- [Dataset extract]:
• • • •
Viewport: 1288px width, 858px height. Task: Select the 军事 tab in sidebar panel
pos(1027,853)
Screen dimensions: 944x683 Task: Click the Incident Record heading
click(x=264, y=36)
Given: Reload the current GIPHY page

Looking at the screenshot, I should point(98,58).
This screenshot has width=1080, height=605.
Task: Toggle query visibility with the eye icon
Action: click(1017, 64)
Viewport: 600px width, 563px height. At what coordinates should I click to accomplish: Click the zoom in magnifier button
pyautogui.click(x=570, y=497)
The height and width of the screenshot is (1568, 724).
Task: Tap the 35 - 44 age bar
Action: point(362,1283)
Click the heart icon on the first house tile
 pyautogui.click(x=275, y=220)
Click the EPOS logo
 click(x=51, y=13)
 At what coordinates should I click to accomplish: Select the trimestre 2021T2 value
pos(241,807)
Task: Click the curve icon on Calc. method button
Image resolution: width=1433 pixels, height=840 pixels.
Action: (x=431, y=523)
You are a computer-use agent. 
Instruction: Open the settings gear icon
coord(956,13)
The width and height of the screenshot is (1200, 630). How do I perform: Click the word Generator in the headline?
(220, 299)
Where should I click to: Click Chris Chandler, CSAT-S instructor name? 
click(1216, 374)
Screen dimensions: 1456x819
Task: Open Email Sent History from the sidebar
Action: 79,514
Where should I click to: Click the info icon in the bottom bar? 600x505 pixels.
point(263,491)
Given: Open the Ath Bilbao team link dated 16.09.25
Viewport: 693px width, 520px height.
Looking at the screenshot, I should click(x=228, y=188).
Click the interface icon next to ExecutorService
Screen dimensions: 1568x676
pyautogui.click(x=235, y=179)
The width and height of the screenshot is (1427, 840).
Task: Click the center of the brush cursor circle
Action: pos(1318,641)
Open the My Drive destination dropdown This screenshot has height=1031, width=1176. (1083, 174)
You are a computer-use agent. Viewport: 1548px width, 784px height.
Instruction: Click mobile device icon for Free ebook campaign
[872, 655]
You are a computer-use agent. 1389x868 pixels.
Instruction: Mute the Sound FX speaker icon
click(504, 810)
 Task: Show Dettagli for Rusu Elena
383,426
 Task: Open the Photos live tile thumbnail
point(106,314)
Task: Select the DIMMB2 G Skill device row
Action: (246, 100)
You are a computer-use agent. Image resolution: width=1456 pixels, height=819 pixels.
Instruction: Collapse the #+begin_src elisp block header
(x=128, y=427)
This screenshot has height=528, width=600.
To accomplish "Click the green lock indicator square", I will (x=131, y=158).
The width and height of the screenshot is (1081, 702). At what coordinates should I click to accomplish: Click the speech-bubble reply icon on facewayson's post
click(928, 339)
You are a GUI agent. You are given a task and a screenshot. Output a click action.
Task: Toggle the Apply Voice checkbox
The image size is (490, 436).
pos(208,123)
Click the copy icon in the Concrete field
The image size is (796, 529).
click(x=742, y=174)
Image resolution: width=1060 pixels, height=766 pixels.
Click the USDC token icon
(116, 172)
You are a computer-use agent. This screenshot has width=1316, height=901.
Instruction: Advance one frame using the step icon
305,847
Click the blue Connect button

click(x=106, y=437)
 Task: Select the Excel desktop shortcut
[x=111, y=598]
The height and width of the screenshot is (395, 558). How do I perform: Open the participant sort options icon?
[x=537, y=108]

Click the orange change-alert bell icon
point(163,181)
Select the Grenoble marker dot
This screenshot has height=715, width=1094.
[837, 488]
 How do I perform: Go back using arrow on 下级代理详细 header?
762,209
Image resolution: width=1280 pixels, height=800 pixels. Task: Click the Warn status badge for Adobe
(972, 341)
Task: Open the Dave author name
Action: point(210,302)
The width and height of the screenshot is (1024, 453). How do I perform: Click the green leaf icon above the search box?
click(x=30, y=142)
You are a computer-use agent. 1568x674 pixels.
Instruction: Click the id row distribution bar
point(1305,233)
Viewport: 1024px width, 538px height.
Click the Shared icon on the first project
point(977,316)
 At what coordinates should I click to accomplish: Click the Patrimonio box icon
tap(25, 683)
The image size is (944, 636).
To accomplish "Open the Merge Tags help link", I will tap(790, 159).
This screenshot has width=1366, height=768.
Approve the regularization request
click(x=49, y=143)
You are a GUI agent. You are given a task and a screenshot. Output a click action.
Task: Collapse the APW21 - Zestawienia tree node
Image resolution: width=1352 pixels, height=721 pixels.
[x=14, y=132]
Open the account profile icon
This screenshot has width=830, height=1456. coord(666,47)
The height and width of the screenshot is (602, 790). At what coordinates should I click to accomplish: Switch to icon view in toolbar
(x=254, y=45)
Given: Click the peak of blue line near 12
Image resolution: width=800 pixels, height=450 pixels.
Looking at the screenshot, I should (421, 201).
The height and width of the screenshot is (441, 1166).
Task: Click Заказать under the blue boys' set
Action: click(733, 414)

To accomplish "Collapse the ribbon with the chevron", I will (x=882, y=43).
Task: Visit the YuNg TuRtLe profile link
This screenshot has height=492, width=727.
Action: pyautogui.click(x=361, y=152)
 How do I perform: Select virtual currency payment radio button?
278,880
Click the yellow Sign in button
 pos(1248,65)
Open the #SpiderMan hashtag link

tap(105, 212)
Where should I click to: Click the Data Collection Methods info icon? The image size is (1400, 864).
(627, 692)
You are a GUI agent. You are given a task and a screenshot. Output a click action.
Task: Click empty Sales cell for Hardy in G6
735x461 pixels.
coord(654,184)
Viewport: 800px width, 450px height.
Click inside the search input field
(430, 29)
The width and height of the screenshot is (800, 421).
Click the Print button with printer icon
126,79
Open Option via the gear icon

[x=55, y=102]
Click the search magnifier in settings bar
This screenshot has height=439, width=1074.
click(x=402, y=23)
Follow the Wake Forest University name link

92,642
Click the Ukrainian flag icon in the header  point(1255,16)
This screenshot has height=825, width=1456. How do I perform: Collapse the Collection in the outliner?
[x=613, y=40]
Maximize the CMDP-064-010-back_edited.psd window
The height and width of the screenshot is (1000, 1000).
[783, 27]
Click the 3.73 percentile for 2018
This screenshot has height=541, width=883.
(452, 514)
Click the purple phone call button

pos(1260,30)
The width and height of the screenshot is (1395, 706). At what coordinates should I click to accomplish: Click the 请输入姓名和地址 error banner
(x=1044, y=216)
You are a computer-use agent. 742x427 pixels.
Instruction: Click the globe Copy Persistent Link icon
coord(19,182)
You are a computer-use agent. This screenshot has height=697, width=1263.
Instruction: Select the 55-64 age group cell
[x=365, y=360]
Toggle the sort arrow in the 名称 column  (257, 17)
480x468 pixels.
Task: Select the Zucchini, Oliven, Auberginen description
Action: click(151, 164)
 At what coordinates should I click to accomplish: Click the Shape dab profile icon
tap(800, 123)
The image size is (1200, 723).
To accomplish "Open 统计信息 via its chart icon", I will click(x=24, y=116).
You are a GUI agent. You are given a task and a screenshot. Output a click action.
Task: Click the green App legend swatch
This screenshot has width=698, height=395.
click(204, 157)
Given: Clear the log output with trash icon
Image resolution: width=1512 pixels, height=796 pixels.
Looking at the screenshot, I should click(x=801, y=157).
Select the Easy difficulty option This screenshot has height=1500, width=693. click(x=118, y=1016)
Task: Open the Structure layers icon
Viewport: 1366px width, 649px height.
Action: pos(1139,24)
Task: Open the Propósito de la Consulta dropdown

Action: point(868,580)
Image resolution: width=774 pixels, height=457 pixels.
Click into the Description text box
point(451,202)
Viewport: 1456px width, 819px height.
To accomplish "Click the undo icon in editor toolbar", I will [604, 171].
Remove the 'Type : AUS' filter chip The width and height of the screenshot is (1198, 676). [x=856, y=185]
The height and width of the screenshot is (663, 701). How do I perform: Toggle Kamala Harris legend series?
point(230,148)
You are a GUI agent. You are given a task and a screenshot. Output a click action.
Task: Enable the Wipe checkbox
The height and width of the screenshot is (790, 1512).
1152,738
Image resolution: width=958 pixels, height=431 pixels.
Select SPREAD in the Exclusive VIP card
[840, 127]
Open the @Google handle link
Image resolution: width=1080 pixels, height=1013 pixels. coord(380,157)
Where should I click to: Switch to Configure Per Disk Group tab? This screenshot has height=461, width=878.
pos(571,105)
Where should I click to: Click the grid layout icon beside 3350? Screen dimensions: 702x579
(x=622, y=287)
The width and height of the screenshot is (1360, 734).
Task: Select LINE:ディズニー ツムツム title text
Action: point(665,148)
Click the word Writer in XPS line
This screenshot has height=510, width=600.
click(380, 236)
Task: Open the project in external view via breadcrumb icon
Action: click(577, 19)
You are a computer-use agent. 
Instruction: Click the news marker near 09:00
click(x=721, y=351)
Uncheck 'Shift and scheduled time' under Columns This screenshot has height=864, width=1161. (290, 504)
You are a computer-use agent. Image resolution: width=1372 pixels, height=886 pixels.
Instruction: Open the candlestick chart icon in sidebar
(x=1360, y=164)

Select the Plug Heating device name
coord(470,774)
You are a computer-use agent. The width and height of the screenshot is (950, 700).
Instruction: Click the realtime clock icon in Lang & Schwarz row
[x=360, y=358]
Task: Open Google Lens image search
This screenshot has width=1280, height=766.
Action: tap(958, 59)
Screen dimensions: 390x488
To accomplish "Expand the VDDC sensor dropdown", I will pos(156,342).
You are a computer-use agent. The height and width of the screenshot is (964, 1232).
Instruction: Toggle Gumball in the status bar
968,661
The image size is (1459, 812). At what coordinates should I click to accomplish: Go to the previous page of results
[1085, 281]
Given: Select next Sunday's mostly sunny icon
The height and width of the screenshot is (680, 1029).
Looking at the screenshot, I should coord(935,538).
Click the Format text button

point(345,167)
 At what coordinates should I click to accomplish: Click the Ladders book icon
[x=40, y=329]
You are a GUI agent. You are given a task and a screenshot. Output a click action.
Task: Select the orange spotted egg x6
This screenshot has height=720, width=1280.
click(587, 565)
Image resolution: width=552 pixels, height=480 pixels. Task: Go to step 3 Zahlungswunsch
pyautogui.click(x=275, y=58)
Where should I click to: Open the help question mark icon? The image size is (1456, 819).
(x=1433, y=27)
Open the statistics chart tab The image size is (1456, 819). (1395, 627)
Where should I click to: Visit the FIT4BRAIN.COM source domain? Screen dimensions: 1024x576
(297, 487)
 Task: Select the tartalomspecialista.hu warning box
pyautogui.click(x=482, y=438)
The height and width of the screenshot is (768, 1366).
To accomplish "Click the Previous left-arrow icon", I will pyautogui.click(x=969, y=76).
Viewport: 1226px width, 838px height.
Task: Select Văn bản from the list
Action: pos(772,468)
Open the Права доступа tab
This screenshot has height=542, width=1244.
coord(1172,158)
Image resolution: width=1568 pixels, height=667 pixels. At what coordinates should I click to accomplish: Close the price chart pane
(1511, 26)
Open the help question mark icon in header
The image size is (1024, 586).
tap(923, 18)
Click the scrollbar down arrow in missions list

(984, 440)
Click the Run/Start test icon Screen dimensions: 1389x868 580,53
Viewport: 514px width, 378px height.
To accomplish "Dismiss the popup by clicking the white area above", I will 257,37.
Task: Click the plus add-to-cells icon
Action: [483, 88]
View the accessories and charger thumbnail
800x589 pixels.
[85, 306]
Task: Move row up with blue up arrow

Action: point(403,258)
• • • •
- [Written task]: Copy the items above exactly as they appear, from the line with "Image resolution: width=1280" to the line with "Action: pyautogui.click(x=361, y=152)", including both of those lines.

- [Result for this task]:
Image resolution: width=1280 pixels, height=800 pixels. Task: Click the Warn status badge for Adobe
(972, 341)
Task: Open the Dave author name
Action: point(210,302)
The width and height of the screenshot is (1024, 453). How do I perform: Click the green leaf icon above the search box?
click(x=30, y=142)
You are a computer-use agent. 1568x674 pixels.
Instruction: Click the id row distribution bar
point(1305,233)
Viewport: 1024px width, 538px height.
Click the Shared icon on the first project
point(977,316)
 At what coordinates should I click to accomplish: Click the Patrimonio box icon
tap(25, 683)
The image size is (944, 636).
To accomplish "Open the Merge Tags help link", I will tap(790, 159).
This screenshot has width=1366, height=768.
Approve the regularization request
click(x=49, y=143)
You are a GUI agent. You are given a task and a screenshot. Output a click action.
Task: Collapse the APW21 - Zestawienia tree node
Image resolution: width=1352 pixels, height=721 pixels.
[x=14, y=132]
Open the account profile icon
This screenshot has width=830, height=1456. coord(666,47)
The height and width of the screenshot is (602, 790). At what coordinates should I click to accomplish: Switch to icon view in toolbar
(x=254, y=45)
Given: Click the peak of blue line near 12
Image resolution: width=800 pixels, height=450 pixels.
Looking at the screenshot, I should (421, 201).
The height and width of the screenshot is (441, 1166).
Task: Click Заказать under the blue boys' set
Action: click(733, 414)

To accomplish "Collapse the ribbon with the chevron", I will (x=882, y=43).
Task: Visit the YuNg TuRtLe profile link
This screenshot has height=492, width=727.
Action: pyautogui.click(x=361, y=152)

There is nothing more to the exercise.